How many number of unpaired electrons are present in `Ca^(2+)` ?

To determine the number of unpaired electrons in the ion \( \text{Ca}^{2+} \), we need to follow these steps: ### Step 1: Write the electronic configuration of neutral calcium (Ca). Calcium (Ca) has an atomic number of 20. Therefore, its electronic configuration is: \[ \text{Ca}: 1s^2 2s^2 2p^6 3s^2 3p^6 4s^2 \] This can also be abbreviated as: \[ \text{Ca}: [\text{Ar}] 4s^2 \] where [Ar] represents the electron configuration of Argon, which is \( 1s^2 2s^2 2p^6 3s^2 3p^6 \). ### Step 2: Determine the electronic configuration of \( \text{Ca}^{2+} \).
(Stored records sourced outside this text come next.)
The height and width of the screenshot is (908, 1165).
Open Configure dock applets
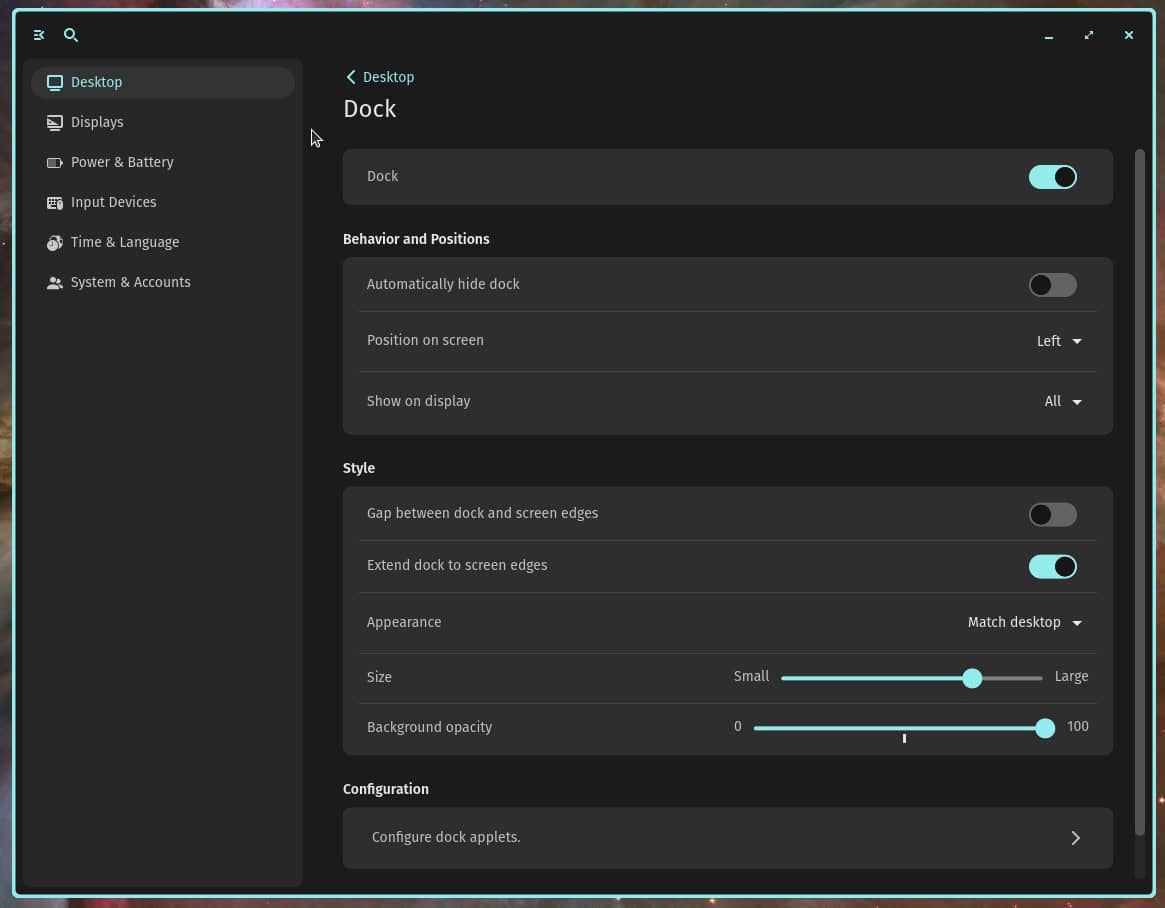click(727, 838)
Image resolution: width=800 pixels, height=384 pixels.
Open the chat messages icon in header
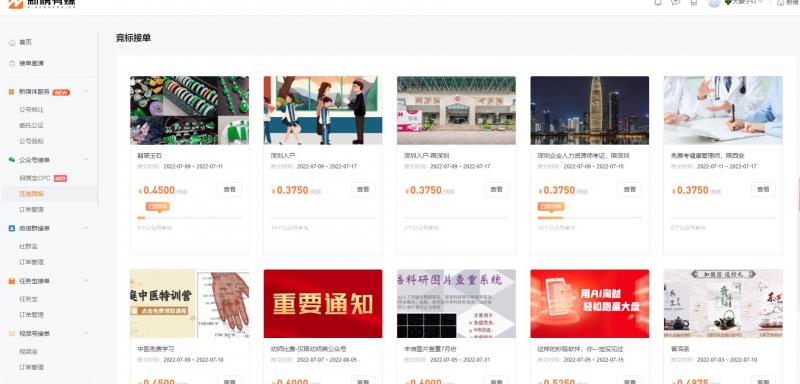click(676, 3)
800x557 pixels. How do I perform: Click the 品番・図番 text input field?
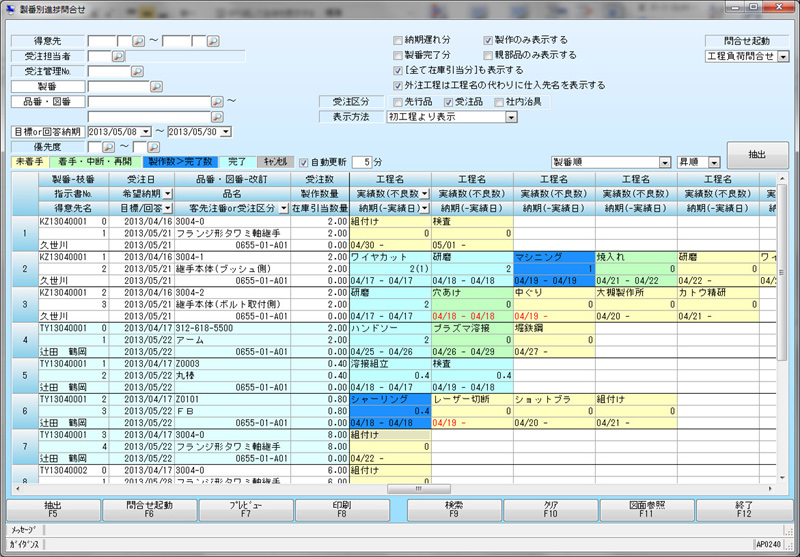tap(148, 102)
When calcium loses two electrons to form \( \text{Ca}^{2+} \), the two electrons are removed from the outermost shell (4s orbital). Thus, the electronic configuration for \( \text{Ca}^{2+} \) becomes: \[ \text{Ca}^{2+}: [\text{Ar}] \] This means that all the electrons in \( \text{Ca}^{2+} \) are now in the filled inner shells. ### Step 3: Analyze the electronic configuration for unpaired electrons. In the configuration \( [\text{Ar}] \), all the electrons are paired. Since there are no electrons in the 4s orbital or any other higher energy orbitals, there are no unpaired electrons present. ### Final Answer Therefore, the number of unpaired electrons in \( \text{Ca}^{2+} \) is: \[ \text{Number of unpaired electrons} = 0 \] ---